Your instructions =>
Word for word, copy each record that comes after this.

Pixel coordinate grounding data:
....

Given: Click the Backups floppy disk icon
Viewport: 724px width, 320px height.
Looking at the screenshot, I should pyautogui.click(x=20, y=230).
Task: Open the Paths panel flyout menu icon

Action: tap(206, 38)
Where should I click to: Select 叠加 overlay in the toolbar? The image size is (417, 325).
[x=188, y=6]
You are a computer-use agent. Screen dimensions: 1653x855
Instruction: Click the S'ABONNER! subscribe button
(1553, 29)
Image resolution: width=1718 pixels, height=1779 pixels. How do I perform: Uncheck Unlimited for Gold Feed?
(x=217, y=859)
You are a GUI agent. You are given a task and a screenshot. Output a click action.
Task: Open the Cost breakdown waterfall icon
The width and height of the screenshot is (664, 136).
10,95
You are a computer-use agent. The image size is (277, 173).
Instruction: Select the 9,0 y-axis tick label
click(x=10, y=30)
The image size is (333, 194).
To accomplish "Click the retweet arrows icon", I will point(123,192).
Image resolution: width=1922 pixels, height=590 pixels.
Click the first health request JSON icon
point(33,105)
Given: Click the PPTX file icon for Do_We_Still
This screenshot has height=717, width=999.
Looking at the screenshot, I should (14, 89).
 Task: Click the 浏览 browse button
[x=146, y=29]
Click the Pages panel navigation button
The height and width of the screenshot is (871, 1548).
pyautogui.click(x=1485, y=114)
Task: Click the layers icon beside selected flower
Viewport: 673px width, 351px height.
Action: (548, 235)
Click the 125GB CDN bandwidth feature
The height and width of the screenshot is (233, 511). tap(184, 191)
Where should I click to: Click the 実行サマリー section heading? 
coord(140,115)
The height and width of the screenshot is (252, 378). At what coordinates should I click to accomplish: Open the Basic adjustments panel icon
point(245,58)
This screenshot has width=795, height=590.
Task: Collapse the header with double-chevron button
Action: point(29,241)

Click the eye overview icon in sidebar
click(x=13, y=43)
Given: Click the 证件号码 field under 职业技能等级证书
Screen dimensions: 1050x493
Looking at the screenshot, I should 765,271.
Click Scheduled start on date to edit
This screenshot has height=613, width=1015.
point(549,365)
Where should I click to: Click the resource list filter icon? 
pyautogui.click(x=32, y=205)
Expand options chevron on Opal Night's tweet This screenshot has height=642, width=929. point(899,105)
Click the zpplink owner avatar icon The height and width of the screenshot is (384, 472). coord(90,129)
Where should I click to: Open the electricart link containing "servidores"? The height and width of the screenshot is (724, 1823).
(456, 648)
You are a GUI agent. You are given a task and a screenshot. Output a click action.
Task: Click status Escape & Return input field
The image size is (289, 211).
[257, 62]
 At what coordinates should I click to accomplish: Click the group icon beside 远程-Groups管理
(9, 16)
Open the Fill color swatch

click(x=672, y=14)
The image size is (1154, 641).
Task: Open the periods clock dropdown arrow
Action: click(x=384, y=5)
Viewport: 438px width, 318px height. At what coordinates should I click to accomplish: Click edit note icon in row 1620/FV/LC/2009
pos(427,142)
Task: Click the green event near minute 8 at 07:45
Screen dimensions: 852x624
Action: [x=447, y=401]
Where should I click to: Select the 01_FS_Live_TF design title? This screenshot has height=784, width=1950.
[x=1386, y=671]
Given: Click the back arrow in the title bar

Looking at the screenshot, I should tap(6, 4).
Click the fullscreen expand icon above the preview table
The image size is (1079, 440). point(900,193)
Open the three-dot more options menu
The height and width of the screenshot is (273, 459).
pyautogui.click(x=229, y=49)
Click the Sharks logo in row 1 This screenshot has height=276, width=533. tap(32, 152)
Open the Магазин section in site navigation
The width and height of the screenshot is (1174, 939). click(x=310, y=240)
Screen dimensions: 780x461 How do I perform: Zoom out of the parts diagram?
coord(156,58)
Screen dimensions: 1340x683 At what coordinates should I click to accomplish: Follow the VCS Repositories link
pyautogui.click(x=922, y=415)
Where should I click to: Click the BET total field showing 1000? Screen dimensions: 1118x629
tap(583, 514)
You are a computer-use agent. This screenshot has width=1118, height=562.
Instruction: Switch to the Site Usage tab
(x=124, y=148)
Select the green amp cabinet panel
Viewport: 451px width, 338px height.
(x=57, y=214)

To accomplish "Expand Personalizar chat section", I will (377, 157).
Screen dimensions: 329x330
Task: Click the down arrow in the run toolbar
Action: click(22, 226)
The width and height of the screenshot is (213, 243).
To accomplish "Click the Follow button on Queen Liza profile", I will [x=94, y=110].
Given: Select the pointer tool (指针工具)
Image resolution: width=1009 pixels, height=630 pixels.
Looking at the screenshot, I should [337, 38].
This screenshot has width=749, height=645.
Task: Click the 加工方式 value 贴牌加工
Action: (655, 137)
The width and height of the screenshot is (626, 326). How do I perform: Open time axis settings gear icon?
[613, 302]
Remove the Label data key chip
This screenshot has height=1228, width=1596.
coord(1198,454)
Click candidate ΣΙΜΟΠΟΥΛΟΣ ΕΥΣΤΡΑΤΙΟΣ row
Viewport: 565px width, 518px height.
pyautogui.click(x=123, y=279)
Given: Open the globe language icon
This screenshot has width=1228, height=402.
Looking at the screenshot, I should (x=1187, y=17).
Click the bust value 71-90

....

Task response =>
Given: Click the Backups floppy disk icon
Viewport: 724px width, 320px height.
Looking at the screenshot, I should pyautogui.click(x=20, y=230).
Task: Open the Paths panel flyout menu icon

Action: tap(206, 38)
Where should I click to: Select 叠加 overlay in the toolbar? The image size is (417, 325).
[x=188, y=6]
You are a computer-use agent. Screen dimensions: 1653x855
Instruction: Click the S'ABONNER! subscribe button
(1553, 29)
Image resolution: width=1718 pixels, height=1779 pixels. How do I perform: Uncheck Unlimited for Gold Feed?
(x=217, y=859)
You are a GUI agent. You are given a task and a screenshot. Output a click action.
Task: Open the Cost breakdown waterfall icon
The width and height of the screenshot is (664, 136).
10,95
You are a computer-use agent. The image size is (277, 173).
Instruction: Select the 9,0 y-axis tick label
click(x=10, y=30)
The image size is (333, 194).
To accomplish "Click the retweet arrows icon", I will point(123,192).
Image resolution: width=1922 pixels, height=590 pixels.
Click the first health request JSON icon
point(33,105)
Given: Click the PPTX file icon for Do_We_Still
This screenshot has height=717, width=999.
Looking at the screenshot, I should (14, 89).
 Task: Click the 浏览 browse button
[x=146, y=29]
Click the Pages panel navigation button
The height and width of the screenshot is (871, 1548).
pyautogui.click(x=1485, y=114)
Task: Click the layers icon beside selected flower
Viewport: 673px width, 351px height.
Action: (548, 235)
Click the 125GB CDN bandwidth feature
The height and width of the screenshot is (233, 511). tap(184, 191)
Where should I click to: Click the 実行サマリー section heading? 
coord(140,115)
The height and width of the screenshot is (252, 378). At what coordinates should I click to accomplish: Open the Basic adjustments panel icon
point(245,58)
This screenshot has width=795, height=590.
Task: Collapse the header with double-chevron button
Action: point(29,241)

Click the eye overview icon in sidebar
click(x=13, y=43)
Given: Click the 证件号码 field under 职业技能等级证书
Screen dimensions: 1050x493
Looking at the screenshot, I should 765,271.
Click Scheduled start on date to edit
This screenshot has height=613, width=1015.
point(549,365)
Where should I click to: Click the resource list filter icon? 
pyautogui.click(x=32, y=205)
Expand options chevron on Opal Night's tweet This screenshot has height=642, width=929. point(899,105)
Click the zpplink owner avatar icon The height and width of the screenshot is (384, 472). coord(90,129)
Where should I click to: Open the electricart link containing "servidores"? The height and width of the screenshot is (724, 1823).
(456, 648)
You are a GUI agent. You are given a task and a screenshot. Output a click action.
Task: Click status Escape & Return input field
The image size is (289, 211).
[257, 62]
 At what coordinates should I click to accomplish: Click the group icon beside 远程-Groups管理
(9, 16)
Open the Fill color swatch

click(x=672, y=14)
The image size is (1154, 641).
Task: Open the periods clock dropdown arrow
Action: click(x=384, y=5)
Viewport: 438px width, 318px height. At what coordinates should I click to accomplish: Click edit note icon in row 1620/FV/LC/2009
pos(427,142)
Task: Click the green event near minute 8 at 07:45
Screen dimensions: 852x624
Action: [x=447, y=401]
Where should I click to: Select the 01_FS_Live_TF design title? This screenshot has height=784, width=1950.
[x=1386, y=671]
Given: Click the back arrow in the title bar

Looking at the screenshot, I should tap(6, 4).
Click the fullscreen expand icon above the preview table
The image size is (1079, 440). point(900,193)
Open the three-dot more options menu
The height and width of the screenshot is (273, 459).
pyautogui.click(x=229, y=49)
Click the Sharks logo in row 1 This screenshot has height=276, width=533. tap(32, 152)
Open the Магазин section in site navigation
The width and height of the screenshot is (1174, 939). click(x=310, y=240)
Screen dimensions: 780x461 How do I perform: Zoom out of the parts diagram?
coord(156,58)
Screen dimensions: 1340x683 At what coordinates should I click to accomplish: Follow the VCS Repositories link
pyautogui.click(x=922, y=415)
Where should I click to: Click the BET total field showing 1000? Screen dimensions: 1118x629
tap(583, 514)
You are a computer-use agent. This screenshot has width=1118, height=562.
Instruction: Switch to the Site Usage tab
(x=124, y=148)
Select the green amp cabinet panel
Viewport: 451px width, 338px height.
(x=57, y=214)

To accomplish "Expand Personalizar chat section", I will (377, 157).
Screen dimensions: 329x330
Task: Click the down arrow in the run toolbar
Action: click(22, 226)
The width and height of the screenshot is (213, 243).
To accomplish "Click the Follow button on Queen Liza profile", I will [x=94, y=110].
Given: Select the pointer tool (指针工具)
Image resolution: width=1009 pixels, height=630 pixels.
Looking at the screenshot, I should [337, 38].
This screenshot has width=749, height=645.
Task: Click the 加工方式 value 贴牌加工
Action: (655, 137)
The width and height of the screenshot is (626, 326). How do I perform: Open time axis settings gear icon?
[613, 302]
Remove the Label data key chip
This screenshot has height=1228, width=1596.
coord(1198,454)
Click candidate ΣΙΜΟΠΟΥΛΟΣ ΕΥΣΤΡΑΤΙΟΣ row
Viewport: 565px width, 518px height.
pyautogui.click(x=123, y=279)
Given: Open the globe language icon
This screenshot has width=1228, height=402.
Looking at the screenshot, I should (x=1187, y=17).
Click the bust value 71-90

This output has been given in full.